In particolare, la diffusione del ceduo rappresenta invece, da sempre, quel rapporto predatorio, consolidatosi con l’affermazione del moderno sistema economico. Il fatto che esista da molto tempo non ne giustifica il ruolo paesaggistico, così come non lo giustifica il solo concetto di casa che, pur esistendo da millenni, a causa della speculazione edilizia recente, ha devastato i più pregiati paesaggi del nostro Paese. Ricordiamo che il primo bene paesaggistico tutelato nell’Italia Unita è stata proprio una foresta: la Pineta di Ravenna.

Attualmente, anche in base a recenti ricerche, risulta che il ceduo sia la forma di governo meno compatibile con la fornitura di servizi ecosistemici di regolazione e culturali e non lo si può, proprio per questo, definire una forma di gestione forestale sostenibile. Adesso quella “percezione delle popolazioni” che, secondo la Convenzione di Firenze, dovrebbe caratterizzare il paesaggio, si sta manifestando fortemente attraverso le associazioni ambientaliste riconosciute e i comitati dei cittadini, sui social e sulle piazze, in difesa delle foreste e del verde urbano, dando luogo alla più vasta manifestazione del pensiero libero, che chiede “il pieno sviluppo della persona umana e l’effettiva partecipazione di tutti i lavoratori all’organizzazione politica, economica e sociale del Paese”. Proprio in considerazione della complementarità del bosco e della natura allo sforzo lavorativo e produttivo, che non può ridursi al rapporto lavoro-salario, ma necessita di tempi e spazi di recupero spirituale e psicologico che solo le foreste ben gestite sanno garantire.

Il ceduo estremamente diffuso e il taglio raso, privando il cittadino – lavoratore del bosco per un tempo troppo lungo rispetto al tempo della vita umana, provocano un vero e proprio “spaesamento”, una perdita di “paese” inteso come paesaggio e conseguente perdita di riferimenti culturali e psicologici; per questo sono da mettere al bando, almeno nelle aree tutelate ex art. 136 del Codice, e possibilmente da tutti i boschi, atteso che altri metodi di gestione garantiscono lo stesso, se non un maggiore reddito.

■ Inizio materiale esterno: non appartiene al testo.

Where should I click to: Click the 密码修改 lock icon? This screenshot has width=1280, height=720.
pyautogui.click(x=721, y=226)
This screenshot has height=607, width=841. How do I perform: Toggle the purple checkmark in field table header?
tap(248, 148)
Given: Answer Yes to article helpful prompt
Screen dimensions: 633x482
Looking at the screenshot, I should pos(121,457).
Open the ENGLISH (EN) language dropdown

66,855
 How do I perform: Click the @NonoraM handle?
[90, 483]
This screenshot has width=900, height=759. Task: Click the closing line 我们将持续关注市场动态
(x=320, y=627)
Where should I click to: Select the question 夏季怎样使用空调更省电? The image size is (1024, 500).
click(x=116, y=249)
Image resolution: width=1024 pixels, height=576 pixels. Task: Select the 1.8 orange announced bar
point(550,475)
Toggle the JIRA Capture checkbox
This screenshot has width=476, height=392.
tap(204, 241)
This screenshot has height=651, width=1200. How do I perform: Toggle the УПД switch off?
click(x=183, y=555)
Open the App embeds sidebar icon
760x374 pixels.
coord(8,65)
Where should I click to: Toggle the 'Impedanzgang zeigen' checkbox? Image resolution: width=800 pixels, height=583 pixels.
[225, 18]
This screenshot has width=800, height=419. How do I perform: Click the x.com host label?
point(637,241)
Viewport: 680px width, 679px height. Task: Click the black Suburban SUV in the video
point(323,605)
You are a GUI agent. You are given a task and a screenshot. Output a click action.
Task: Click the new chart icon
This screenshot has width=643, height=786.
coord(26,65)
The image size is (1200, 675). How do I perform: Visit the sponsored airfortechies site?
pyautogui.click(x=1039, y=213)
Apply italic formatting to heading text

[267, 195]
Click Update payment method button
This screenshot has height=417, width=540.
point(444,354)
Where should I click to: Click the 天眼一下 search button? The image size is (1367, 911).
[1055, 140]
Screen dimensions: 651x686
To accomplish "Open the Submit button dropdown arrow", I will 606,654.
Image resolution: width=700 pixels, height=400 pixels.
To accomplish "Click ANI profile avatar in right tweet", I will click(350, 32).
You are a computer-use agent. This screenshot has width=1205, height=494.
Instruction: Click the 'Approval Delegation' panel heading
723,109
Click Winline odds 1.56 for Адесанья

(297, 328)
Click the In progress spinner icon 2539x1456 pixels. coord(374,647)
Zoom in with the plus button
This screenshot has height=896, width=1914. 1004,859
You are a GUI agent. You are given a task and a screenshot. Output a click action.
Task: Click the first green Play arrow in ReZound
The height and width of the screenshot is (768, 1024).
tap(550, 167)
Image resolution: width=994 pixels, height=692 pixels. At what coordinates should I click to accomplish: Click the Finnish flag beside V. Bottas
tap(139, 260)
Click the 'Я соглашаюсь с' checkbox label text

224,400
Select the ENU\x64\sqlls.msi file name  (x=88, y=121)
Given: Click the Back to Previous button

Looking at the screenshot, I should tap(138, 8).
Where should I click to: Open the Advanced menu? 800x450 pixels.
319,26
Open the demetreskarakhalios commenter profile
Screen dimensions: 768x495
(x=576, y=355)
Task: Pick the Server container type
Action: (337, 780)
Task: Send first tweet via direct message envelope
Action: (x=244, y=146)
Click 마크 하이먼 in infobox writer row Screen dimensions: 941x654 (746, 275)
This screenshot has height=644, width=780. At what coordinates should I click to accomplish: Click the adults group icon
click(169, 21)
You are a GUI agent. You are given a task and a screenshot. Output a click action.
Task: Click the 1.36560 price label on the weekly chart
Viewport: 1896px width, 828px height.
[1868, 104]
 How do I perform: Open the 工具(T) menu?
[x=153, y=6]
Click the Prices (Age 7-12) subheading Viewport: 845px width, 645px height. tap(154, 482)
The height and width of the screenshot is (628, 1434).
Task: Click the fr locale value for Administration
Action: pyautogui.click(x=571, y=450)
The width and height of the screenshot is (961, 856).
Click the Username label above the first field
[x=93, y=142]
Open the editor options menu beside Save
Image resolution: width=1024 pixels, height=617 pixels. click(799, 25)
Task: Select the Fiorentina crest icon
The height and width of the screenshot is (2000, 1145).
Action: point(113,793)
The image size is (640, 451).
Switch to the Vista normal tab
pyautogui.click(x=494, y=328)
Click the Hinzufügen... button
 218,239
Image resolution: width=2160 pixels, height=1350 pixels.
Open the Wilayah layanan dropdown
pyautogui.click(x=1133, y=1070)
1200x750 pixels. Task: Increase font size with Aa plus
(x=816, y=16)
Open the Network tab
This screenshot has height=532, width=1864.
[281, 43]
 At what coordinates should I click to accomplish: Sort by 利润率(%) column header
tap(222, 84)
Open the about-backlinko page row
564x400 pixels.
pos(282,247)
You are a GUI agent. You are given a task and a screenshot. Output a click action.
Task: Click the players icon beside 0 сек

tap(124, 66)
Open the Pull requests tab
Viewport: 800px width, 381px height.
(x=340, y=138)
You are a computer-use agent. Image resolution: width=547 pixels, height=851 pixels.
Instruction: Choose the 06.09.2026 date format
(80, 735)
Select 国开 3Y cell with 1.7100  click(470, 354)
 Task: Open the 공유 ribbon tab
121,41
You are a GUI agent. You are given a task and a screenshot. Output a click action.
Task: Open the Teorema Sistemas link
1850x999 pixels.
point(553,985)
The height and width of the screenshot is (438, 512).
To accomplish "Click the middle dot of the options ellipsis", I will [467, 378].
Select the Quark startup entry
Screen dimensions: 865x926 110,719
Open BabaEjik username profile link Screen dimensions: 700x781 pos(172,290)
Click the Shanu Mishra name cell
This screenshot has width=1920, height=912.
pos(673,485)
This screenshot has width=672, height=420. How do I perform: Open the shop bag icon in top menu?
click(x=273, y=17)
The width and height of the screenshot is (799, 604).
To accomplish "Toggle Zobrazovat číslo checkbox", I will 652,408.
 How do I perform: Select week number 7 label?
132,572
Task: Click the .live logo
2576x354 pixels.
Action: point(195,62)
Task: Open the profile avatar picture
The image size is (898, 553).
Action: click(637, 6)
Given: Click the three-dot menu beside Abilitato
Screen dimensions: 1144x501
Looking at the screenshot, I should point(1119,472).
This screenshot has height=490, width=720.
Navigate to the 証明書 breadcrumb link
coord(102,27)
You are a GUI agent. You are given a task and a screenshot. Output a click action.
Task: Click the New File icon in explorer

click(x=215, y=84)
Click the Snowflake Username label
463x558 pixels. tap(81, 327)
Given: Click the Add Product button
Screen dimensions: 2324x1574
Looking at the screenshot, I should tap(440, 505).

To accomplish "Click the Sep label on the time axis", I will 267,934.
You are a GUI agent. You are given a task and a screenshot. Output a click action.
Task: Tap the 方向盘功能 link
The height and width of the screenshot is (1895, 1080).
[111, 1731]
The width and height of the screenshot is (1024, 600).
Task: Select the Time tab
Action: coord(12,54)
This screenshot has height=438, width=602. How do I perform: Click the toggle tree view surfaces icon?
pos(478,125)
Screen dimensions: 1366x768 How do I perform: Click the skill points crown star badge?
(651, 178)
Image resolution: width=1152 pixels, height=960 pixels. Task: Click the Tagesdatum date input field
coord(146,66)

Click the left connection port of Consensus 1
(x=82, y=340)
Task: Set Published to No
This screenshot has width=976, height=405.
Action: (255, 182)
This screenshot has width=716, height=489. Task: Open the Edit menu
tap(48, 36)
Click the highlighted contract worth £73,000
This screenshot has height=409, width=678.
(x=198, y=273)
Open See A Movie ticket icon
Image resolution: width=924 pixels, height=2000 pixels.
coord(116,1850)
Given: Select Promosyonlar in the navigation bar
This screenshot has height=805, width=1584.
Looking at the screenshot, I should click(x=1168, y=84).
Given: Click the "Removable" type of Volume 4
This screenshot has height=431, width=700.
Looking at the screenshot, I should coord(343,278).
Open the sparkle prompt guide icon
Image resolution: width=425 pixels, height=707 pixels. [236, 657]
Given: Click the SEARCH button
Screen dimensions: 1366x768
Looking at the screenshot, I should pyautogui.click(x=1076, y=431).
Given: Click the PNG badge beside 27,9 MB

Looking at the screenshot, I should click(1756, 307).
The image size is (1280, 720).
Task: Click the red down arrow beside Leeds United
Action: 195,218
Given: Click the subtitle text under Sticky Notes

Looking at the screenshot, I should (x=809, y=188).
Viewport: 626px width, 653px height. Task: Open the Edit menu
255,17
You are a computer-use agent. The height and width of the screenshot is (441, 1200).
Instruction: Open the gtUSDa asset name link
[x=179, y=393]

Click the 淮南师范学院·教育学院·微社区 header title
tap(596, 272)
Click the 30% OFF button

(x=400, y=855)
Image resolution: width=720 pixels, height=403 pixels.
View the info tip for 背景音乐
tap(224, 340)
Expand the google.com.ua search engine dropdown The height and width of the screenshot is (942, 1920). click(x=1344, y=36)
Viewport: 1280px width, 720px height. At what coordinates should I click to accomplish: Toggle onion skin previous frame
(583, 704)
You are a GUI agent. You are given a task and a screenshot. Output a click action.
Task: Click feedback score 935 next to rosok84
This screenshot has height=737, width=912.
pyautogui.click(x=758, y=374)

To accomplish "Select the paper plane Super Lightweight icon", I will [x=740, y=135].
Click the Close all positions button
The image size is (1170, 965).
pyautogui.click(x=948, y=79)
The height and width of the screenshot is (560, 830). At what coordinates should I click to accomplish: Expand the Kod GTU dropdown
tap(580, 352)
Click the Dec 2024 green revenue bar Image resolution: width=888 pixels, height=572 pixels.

Le scriventi Associazioni esprimono innanzitutto solidarietà al personale delle Soprintendenze, che adesso deve sostenere il peso di queste ingiuste affermazioni di incompetenza. A tutti coloro che tutelano il paesaggio vanno il nostro appoggio e la nostra stima.

Auspichiamo che Lei, signor Ministro dei Beni Culturali, non arretri di un millimetro di fronte alle richieste di smantellamento della tutela paesaggistica che le sono pervenute e le perverranno, anche tramite il Ministero dell’Agricoltura.
Auspichiamo inoltre che Lei, Signor Ministro dell’Ambiente, si faccia parte attiva per una maggior tutela degli ecosistemi forestali, in particolar modo nella Rete Natura 2000 e nelle aree protette, dove il TUFF ha inteso indebolire le Sue competenze a favore di quelle delle Regioni e del Ministero dell’Agricoltura.
Auspichiamo che Lei, gentile Ministro dell’Agricoltura, a cui inviamo il presente appello per Sua conoscenza, intenda prendere opportuni provvedimenti al riguardo.